EXERCISE DESCRIPTION: What you return should be each line of the data containing the string "will".

╭─ MATERIAL PROVIDED

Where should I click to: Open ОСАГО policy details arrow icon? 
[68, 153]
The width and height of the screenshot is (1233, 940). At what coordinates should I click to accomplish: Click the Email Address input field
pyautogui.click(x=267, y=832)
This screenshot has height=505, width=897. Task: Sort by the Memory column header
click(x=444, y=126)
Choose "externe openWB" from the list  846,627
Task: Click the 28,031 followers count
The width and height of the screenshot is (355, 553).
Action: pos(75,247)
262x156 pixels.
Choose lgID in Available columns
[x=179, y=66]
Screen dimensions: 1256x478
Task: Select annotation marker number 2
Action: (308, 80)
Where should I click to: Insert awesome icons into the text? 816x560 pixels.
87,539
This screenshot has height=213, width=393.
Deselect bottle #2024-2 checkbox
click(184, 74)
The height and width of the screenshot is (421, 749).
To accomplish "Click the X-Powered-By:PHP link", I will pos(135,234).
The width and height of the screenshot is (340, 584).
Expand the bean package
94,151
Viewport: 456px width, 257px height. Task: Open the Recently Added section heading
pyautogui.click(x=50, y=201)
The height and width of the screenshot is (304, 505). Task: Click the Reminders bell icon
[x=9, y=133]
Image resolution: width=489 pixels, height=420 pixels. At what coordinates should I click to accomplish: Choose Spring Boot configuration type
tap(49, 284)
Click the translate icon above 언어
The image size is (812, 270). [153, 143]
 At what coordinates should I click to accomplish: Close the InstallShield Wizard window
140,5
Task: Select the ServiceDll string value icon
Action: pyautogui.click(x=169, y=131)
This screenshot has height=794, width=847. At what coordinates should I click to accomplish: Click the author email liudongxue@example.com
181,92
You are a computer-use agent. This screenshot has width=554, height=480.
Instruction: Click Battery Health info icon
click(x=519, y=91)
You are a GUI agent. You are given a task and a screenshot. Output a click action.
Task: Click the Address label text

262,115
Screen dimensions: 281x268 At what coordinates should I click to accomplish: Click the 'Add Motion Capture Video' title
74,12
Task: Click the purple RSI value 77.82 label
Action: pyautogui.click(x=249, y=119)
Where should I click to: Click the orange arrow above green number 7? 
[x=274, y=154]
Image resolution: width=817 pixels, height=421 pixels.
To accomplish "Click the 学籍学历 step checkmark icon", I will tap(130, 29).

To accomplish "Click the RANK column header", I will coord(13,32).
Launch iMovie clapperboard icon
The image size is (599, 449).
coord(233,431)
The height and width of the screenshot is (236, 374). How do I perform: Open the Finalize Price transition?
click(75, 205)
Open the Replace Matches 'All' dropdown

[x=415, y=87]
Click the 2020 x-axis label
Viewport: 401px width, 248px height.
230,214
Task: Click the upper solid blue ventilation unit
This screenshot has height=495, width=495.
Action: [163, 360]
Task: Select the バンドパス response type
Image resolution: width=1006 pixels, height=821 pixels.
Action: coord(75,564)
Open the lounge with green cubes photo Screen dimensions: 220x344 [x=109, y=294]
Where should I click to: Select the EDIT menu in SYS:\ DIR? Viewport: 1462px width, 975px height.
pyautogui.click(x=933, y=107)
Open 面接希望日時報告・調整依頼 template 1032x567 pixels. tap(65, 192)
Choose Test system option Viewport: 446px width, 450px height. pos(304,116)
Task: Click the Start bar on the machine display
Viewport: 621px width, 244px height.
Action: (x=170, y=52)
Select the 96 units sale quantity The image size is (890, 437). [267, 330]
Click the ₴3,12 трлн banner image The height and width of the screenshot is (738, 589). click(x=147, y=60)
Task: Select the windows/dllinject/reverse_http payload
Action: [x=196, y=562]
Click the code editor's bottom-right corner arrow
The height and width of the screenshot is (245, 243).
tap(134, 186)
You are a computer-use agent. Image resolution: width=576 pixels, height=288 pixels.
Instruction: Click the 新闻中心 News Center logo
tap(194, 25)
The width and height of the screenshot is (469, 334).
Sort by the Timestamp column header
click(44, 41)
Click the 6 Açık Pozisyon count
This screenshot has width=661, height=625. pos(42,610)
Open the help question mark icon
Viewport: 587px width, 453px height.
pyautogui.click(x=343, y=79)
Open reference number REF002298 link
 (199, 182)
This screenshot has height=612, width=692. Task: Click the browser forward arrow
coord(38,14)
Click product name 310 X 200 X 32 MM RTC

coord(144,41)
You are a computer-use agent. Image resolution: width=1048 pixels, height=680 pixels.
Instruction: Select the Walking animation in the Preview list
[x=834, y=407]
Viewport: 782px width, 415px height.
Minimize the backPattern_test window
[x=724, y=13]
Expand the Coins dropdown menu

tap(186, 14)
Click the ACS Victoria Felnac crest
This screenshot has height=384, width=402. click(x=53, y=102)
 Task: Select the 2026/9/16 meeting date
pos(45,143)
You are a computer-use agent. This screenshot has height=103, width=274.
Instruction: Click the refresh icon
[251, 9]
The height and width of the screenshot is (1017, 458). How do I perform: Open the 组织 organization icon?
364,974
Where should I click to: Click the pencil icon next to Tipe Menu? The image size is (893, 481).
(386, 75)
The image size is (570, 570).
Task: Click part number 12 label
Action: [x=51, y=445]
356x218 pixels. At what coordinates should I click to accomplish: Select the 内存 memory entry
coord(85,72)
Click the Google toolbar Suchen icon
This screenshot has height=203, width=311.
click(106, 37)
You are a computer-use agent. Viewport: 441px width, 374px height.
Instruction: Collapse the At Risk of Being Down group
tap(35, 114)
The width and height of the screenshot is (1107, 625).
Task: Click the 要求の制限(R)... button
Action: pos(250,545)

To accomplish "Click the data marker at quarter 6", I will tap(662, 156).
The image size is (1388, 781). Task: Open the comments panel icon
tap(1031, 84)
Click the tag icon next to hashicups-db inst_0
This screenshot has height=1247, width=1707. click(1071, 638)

╰─

TASK OUTPUT:
To accomplish "Click the X-Powered-By:PHP link", I will pos(135,234).
To accomplish "Click the 学籍学历 step checkmark icon", I will tap(130, 29).
To accomplish "Click the RANK column header", I will coord(13,32).
To accomplish "Click the data marker at quarter 6", I will tap(662, 156).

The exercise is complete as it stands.